I’m closer to 25 than I am to 24 and let me be real, my life is not where I thought it would be. At this age, I thought I would be married (or getting married), I thought I’d be more established in my career, I thought I would be closer to owning a house, I thought I would be better looking and would have lost more weight. I thought I would be flying high.
None of those things have happened. I’m really not where I wanted to be and it’s something I beat myself up about on a regular basis. I know that my goals are (were) high. I do. But I believe that with hard work anything is achievable. And that’s probably why I beat myself up. I feel as though I could have done better and worked harder. Social media and seeing others living their best lives really doesn’t help either.

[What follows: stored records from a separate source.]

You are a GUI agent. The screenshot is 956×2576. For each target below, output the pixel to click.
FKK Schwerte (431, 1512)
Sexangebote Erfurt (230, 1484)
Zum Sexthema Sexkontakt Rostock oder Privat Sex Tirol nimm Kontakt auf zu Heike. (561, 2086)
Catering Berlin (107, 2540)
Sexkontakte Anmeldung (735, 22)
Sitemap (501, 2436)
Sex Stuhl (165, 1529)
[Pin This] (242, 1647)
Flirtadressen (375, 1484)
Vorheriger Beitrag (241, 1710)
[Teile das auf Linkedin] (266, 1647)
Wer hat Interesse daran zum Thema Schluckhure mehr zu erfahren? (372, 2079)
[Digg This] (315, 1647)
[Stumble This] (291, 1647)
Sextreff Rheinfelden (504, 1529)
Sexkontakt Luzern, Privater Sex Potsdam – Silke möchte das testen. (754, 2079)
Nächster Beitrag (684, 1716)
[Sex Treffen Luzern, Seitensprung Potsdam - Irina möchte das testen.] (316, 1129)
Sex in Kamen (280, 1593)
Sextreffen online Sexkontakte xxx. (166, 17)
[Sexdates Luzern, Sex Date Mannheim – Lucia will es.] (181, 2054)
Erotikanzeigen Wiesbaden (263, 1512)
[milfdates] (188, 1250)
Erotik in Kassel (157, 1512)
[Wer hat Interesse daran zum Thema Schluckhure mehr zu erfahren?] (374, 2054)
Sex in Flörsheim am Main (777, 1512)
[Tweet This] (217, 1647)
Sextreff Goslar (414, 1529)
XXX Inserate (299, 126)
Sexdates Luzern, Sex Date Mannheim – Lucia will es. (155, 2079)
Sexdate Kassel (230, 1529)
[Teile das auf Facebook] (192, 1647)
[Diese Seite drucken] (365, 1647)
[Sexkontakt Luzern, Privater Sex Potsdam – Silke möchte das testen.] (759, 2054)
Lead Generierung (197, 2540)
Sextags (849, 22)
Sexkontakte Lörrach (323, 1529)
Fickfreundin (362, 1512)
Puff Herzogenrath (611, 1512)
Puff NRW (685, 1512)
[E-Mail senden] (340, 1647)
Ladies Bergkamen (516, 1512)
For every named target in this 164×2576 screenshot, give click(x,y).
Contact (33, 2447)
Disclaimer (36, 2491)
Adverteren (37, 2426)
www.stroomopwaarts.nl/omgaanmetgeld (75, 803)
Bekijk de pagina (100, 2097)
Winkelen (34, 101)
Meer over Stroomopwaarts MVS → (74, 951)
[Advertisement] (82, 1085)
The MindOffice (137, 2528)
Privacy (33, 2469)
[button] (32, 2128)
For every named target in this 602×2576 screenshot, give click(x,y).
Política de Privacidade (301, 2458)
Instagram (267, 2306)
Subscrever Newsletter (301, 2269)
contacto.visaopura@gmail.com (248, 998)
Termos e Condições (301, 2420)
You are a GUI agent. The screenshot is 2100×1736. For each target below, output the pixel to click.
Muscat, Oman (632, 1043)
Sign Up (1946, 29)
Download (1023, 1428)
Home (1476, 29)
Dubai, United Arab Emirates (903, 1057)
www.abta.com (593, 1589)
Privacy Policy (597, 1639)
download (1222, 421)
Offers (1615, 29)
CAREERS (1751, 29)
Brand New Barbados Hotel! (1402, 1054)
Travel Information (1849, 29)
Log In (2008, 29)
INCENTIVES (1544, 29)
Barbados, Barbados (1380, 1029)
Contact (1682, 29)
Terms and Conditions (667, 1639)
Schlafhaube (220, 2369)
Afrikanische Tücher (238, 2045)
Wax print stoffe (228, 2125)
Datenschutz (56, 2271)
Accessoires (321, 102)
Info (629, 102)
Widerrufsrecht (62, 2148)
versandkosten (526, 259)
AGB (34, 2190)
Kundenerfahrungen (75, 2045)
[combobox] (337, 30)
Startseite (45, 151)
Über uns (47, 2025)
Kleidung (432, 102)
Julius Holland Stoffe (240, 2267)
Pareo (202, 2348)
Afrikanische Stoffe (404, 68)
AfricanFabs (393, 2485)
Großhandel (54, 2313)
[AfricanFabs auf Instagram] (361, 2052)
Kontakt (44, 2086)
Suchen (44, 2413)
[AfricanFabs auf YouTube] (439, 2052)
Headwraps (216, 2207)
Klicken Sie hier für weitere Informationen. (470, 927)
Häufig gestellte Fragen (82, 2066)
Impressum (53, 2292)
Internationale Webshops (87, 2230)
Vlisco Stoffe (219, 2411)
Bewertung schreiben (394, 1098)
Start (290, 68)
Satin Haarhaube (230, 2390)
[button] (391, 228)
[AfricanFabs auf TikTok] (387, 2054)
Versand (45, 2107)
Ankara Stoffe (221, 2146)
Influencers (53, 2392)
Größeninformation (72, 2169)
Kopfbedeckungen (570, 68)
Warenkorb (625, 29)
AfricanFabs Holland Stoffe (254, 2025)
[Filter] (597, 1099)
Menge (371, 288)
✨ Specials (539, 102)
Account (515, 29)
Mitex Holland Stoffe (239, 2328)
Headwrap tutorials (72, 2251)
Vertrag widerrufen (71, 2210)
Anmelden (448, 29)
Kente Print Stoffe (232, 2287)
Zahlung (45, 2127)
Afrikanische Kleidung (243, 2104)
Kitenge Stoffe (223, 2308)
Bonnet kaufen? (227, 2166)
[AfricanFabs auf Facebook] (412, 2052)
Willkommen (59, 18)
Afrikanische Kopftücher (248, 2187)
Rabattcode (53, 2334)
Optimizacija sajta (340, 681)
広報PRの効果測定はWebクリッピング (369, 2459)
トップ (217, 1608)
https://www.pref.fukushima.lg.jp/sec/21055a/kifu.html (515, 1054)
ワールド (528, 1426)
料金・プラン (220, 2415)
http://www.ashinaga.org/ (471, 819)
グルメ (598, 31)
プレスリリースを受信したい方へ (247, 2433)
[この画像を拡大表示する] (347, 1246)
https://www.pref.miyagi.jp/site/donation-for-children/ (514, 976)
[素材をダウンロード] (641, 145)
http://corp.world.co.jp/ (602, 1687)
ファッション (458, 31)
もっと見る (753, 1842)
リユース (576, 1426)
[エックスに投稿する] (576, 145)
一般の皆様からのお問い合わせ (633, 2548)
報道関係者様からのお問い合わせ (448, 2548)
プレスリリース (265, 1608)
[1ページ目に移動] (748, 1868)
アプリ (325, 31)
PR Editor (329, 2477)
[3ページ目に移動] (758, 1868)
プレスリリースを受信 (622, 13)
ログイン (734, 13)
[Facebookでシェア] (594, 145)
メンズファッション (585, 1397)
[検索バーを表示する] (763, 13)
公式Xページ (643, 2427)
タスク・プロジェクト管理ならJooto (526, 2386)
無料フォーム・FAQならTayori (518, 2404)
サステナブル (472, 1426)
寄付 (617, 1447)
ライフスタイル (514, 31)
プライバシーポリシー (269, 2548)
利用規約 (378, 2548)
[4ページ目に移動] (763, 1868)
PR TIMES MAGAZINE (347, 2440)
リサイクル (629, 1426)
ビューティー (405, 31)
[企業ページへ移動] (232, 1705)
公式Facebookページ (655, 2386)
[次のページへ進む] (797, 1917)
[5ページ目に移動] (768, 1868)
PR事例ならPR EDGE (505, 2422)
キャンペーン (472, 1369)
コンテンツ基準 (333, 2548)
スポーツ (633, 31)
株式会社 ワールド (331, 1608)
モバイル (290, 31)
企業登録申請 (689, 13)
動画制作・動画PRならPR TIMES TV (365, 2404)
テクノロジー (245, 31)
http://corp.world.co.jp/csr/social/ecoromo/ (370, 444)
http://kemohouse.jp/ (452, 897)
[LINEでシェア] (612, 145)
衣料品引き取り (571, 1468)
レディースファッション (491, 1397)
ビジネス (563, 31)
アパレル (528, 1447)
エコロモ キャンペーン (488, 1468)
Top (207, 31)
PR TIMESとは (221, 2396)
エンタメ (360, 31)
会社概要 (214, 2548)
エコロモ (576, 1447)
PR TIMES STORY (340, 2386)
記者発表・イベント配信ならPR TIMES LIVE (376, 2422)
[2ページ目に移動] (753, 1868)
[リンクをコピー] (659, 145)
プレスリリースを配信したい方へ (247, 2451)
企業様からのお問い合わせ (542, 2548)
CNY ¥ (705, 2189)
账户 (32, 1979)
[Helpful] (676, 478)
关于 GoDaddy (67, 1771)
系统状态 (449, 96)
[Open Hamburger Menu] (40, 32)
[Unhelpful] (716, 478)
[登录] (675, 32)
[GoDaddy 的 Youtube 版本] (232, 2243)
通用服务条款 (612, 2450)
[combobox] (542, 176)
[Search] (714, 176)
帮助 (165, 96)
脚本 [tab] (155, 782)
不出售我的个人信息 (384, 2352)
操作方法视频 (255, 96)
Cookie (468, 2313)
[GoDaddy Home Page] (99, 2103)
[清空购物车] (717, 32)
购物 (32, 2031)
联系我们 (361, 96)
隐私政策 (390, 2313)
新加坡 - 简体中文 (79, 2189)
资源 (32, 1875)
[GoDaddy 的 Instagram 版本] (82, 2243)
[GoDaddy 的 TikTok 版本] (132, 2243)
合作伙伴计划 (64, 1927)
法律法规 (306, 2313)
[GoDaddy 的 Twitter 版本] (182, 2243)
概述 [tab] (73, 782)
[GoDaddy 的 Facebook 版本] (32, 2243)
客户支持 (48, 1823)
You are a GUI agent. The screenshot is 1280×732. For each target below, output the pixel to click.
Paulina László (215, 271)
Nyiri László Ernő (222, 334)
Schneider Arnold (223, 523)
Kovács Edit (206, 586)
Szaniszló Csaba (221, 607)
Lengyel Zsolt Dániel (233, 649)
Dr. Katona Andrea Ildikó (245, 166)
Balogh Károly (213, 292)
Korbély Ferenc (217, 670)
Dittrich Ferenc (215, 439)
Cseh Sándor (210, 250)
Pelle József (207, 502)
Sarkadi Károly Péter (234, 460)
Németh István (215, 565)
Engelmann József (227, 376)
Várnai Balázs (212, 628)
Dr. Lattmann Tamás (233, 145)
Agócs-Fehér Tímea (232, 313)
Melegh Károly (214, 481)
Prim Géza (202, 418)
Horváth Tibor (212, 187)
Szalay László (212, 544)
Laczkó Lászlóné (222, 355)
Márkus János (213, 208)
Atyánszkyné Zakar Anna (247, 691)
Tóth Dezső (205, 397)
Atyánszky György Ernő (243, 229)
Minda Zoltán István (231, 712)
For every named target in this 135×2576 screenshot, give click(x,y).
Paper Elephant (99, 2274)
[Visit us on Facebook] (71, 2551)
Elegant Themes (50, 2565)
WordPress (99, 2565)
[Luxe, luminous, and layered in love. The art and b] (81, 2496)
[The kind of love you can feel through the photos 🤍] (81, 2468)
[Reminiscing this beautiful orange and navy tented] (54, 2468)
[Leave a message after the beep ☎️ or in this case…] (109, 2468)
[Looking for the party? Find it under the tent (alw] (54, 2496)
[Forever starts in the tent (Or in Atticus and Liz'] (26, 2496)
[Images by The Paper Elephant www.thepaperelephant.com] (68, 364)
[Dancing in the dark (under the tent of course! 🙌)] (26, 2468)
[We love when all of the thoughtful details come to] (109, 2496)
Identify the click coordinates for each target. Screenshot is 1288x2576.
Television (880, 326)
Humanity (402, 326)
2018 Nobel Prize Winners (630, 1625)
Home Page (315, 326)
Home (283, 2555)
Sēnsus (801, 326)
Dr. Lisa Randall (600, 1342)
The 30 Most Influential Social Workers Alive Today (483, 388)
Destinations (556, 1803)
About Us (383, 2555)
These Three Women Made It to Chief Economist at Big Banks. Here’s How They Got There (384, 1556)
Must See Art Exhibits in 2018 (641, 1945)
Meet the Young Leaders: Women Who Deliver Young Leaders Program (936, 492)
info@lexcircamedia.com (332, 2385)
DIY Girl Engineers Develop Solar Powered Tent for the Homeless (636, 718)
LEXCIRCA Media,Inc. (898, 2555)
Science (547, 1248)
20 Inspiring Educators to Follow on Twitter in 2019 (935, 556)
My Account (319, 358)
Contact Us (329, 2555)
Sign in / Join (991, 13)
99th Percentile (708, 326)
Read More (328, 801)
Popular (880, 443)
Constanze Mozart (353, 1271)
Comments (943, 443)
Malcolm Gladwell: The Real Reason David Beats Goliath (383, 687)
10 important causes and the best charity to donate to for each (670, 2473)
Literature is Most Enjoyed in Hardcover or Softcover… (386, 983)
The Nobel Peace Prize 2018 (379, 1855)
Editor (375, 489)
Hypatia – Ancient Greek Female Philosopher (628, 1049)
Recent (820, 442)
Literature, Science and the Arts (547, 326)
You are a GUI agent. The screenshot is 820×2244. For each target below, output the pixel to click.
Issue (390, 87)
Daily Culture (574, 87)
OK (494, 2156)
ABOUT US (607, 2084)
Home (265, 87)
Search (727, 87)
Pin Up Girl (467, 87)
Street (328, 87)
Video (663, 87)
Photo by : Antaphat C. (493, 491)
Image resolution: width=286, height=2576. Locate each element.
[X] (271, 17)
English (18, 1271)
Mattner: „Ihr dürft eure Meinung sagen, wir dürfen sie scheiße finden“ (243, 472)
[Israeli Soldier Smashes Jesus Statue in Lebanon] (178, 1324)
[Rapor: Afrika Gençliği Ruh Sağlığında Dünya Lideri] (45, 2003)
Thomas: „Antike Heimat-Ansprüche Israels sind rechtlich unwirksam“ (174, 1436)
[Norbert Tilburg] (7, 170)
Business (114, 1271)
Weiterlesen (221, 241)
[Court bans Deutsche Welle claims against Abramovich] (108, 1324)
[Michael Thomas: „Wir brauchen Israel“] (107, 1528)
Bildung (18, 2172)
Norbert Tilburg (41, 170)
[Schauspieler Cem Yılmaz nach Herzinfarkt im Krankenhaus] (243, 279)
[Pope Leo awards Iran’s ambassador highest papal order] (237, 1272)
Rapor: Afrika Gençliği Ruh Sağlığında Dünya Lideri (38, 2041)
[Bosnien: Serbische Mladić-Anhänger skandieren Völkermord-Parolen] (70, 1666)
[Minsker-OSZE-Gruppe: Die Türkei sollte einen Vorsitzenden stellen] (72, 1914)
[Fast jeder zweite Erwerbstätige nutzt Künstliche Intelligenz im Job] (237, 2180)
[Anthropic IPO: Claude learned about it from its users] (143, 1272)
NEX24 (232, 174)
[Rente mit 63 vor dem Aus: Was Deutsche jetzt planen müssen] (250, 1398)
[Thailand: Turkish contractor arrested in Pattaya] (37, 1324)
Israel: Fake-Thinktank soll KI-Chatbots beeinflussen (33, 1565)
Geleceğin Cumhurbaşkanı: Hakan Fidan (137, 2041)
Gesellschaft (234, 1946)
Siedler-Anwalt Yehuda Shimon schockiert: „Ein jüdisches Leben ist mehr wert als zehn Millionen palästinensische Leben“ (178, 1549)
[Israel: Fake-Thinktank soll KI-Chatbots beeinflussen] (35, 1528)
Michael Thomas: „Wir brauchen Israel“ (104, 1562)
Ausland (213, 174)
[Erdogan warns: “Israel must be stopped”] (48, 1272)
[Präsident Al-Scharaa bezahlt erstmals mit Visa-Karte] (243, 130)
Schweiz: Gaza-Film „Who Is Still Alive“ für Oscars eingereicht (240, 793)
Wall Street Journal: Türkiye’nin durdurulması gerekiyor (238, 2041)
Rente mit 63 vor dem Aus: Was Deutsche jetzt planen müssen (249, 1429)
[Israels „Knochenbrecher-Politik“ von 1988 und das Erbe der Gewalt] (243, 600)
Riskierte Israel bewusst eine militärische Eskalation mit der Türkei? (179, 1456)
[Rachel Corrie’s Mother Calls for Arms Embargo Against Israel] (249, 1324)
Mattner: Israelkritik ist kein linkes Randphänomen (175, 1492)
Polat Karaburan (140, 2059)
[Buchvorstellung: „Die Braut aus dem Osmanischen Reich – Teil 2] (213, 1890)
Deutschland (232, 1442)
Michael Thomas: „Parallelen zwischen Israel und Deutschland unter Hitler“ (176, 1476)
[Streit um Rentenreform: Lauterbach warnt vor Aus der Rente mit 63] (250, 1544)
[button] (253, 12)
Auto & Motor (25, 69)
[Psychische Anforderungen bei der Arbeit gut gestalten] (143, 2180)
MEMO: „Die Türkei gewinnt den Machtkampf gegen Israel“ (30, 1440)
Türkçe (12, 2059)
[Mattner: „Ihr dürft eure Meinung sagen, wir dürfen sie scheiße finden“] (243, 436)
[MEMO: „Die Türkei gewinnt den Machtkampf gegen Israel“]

We live in a microwave generation where we’ve gotten everything we’ve wanted in no time and when the reality of life hits us, the only reaction is frustration. It’s easier to see our misfortunes and the deficiencies of our lives than to count our blessings. I expected things to fall into place and for life to work according to my bidding. It didn’t.
I beat myself up, forgetting the many blessings I have and forgetting that those accelerating now may plateau in a couple of years, whilst I might meet my acceleration in a couple of years and never stop. I have health. I have a family that love me. I have a boyfriend I adore. I have a good job with good prospects. I have drive. I have ambition. I have intellect. I have an education. And I have a good God.